Os Jogos Olímpicos foram criados com o objetivo de utilizar o esporte como instrumento para promoção da paz, da união e do respeito. Sob essa ótica, ele precisa ser fomentado como ferramenta de inclusão social, tendo em vista, principalmente, a igualdade de gênero. No entanto, o papel da mulher no futebol encontra-se desvalorizado, uma vez que há  a categorização por muitos como inferior em comparação ao praticado pelos homens. A partir disso, a negligência governamental e o machismo são responsáveis por invisibilizar as mulheres nesse meio.

Em primeiro plano, evidencia-se a ineficiência do governo na garantia e na manutenção do bem-estar social. Com isso, a sociedade não dispõe de meios que assegurem as virtudes presentes na Constituição Federal de 1988, a qual garante igualdade de direitos e deveres a todo cidadão brasileiro. Nesse sentido, o descumprimento da Carta Magna demonstra a negligência governamental disposta em solo e o descaso com a população, especialmente com as mulheres que são restringidas de direitos fundamentais, como conformidade de práticas esportivas. Logo, a obra “O cidadão de papel”, de Gilberto Dimenstein, apresenta a incompetência da máquina administrativa do país, pois o escritor afirma que os direitos constitucionais residem somente na teoria.

Ademais, é perceptível o machismo ainda presente em âmbito social como responsável por uma maior desigualdade de gênero.  Nesse contexto, hodiernamente, o pensamento do sociólogo Pierre Bourdieu, o qual afirma que a violência aos direitos humanos não consiste somente no embate físico, mas também na perpetuação de preconceitos contra determinado grupo social, coloca em exibição a aversão masculina em relação às mulheres jogando bola. Destarte, segundo noticiado pelo jornal A Gazeta, a desvalorização do futebol feminino no Brasil é proveniente por haver a chamada distinção de gênero em diversas atividades, na medida em que muitos homens consideram as mulheres como incapazes de executar determinadas tarefas, fato que contribui para esse quadro caótico.

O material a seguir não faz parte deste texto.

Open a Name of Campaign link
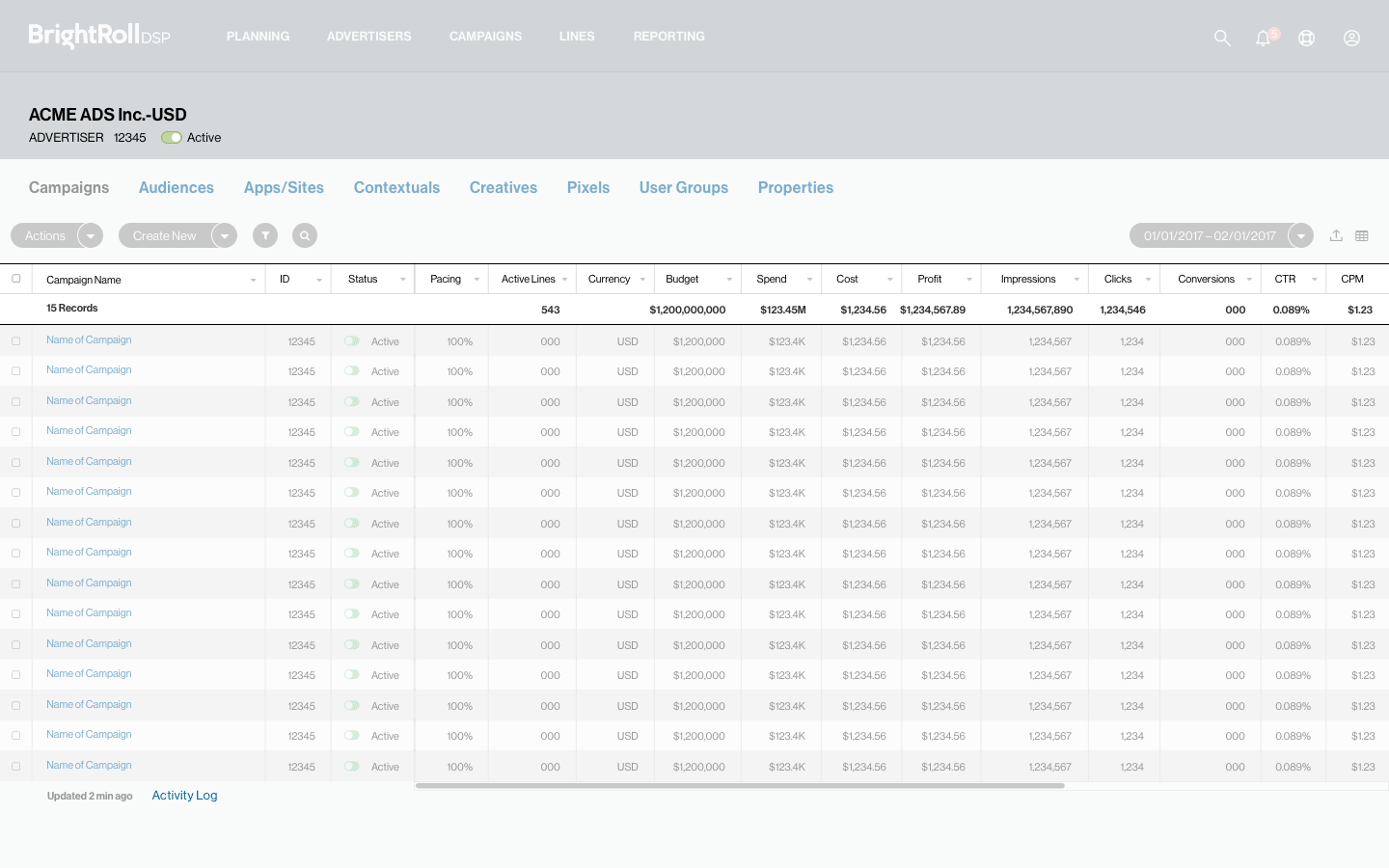 click(x=89, y=339)
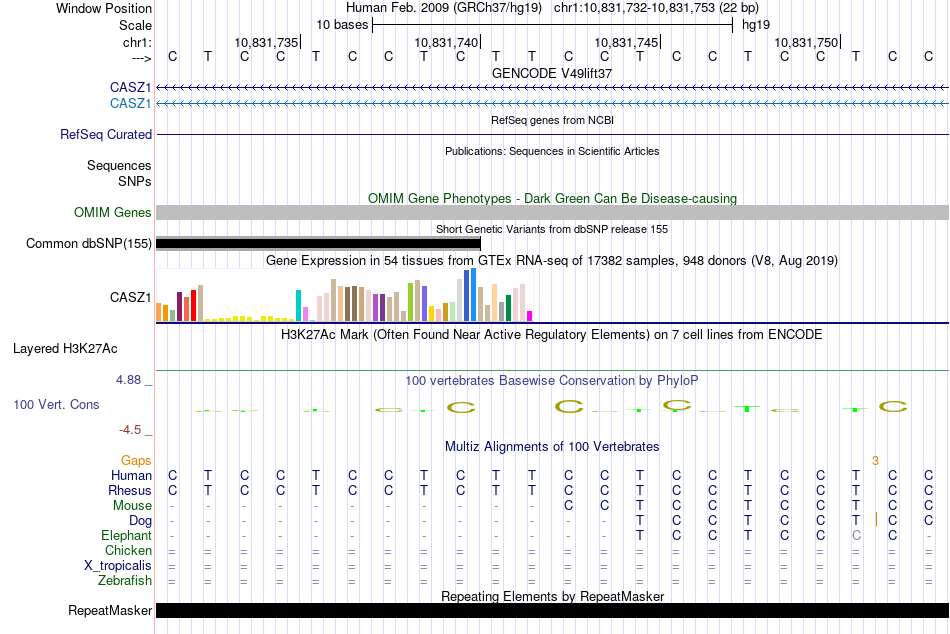
Task: Click the Multiz Alignments of 100 Vertebrates title
Action: click(552, 446)
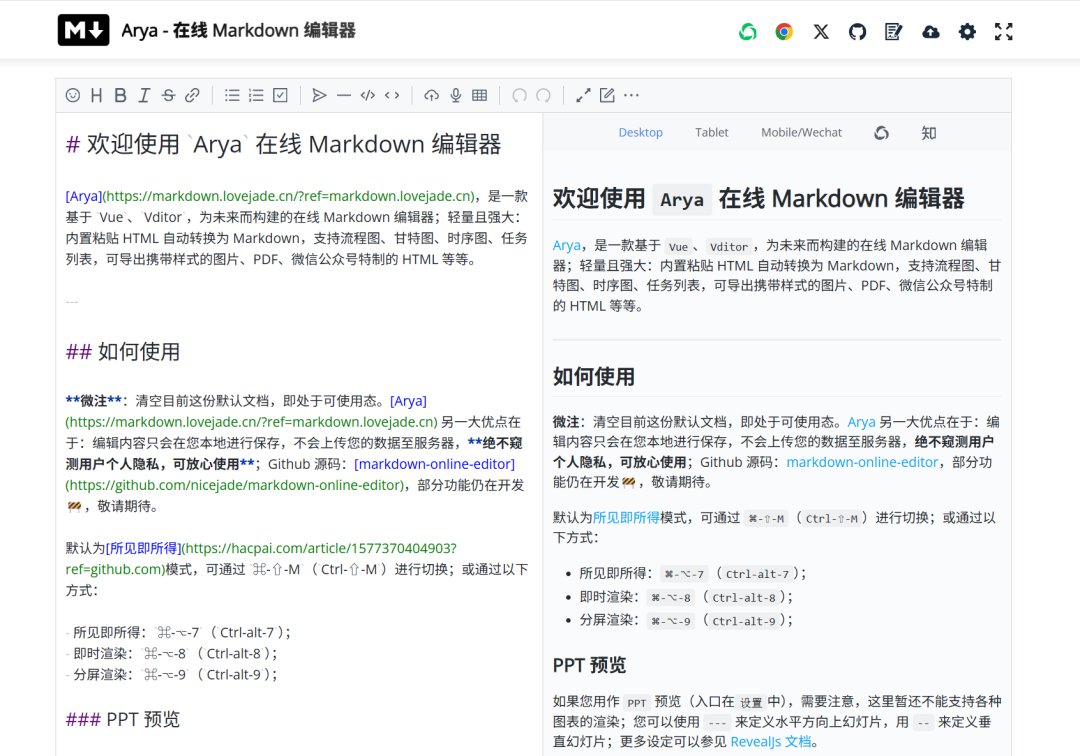Click the 欢迎使用 heading line in the editor
Viewport: 1080px width, 756px height.
click(283, 145)
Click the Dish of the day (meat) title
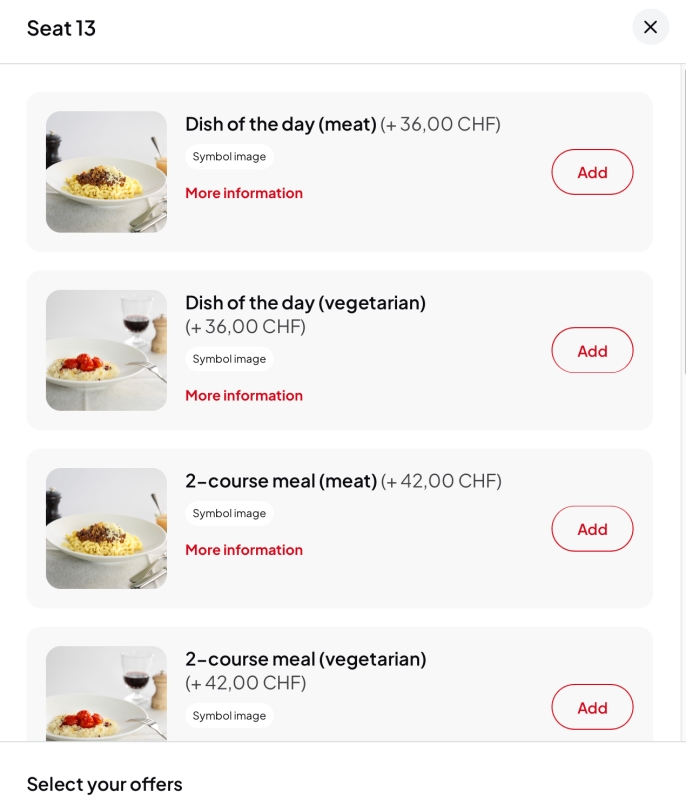The image size is (686, 800). pyautogui.click(x=281, y=124)
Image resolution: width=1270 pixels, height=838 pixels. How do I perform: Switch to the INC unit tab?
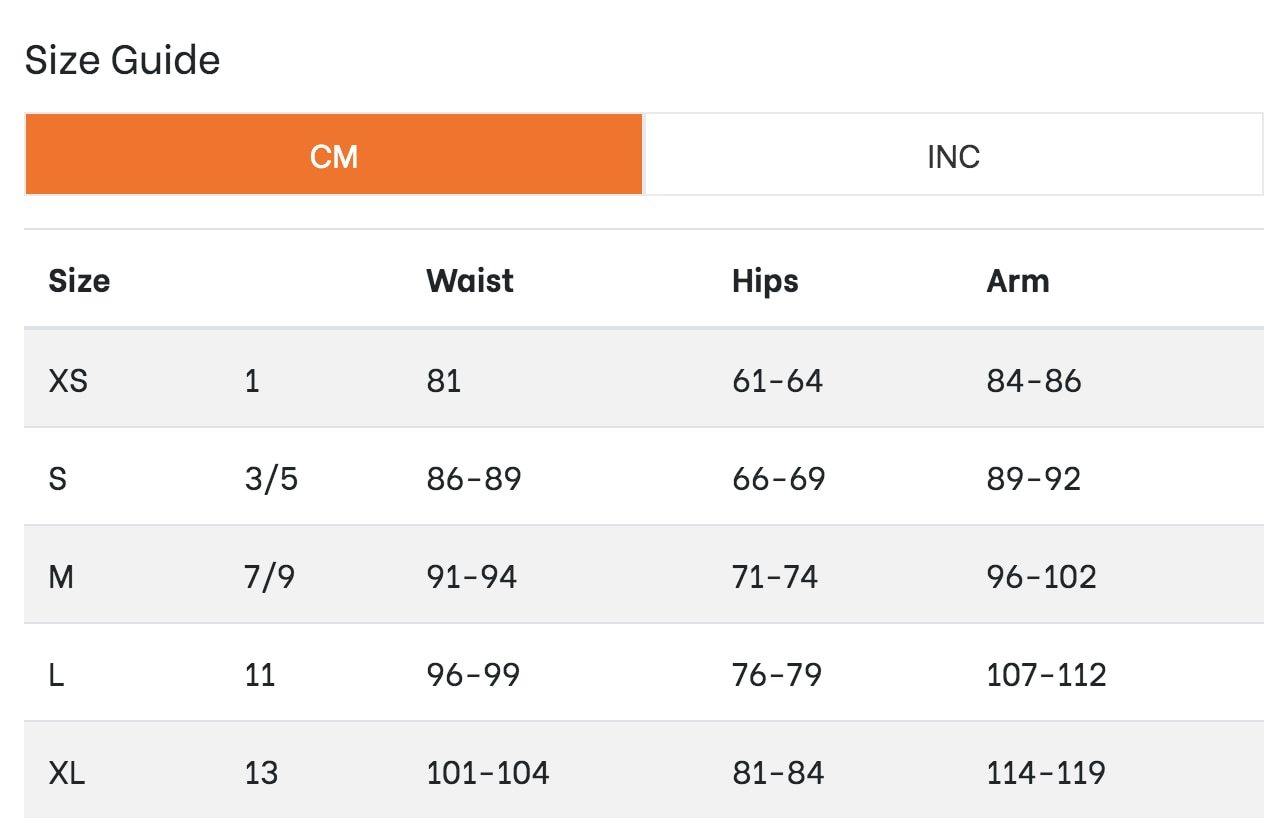[953, 156]
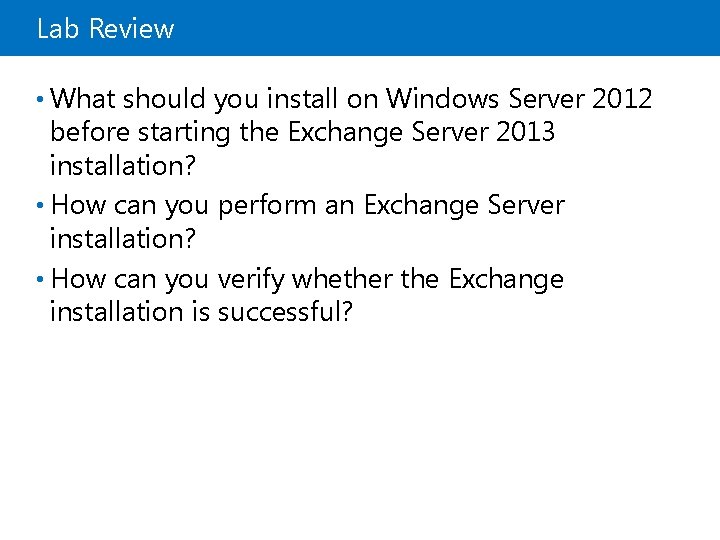Screen dimensions: 720x540
Task: Click the first bullet point marker
Action: [x=41, y=99]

Portanto, faz-se necessário o debate acerca do papel da mulher no futebol. Assim, cabe ao Ministério da Cidadania, órgão responsável pela promoção e criação de programas culturais e esportivos, a elaboração de projetos de inclusão do gênero feminino no ramo do futebol brasileiro, mediante verbas destinadas do cofre públicos. Além de providenciar com o Ministério da Educação, campanhas, por meio do capital proveniente do governo, que alertem e conscientizem a sociedade referente à igualdade de práticas esportivas, com o intuito de desconstruir o pensamento machista enraizado na população e enaltecer o objetivo de respeito nos jogos.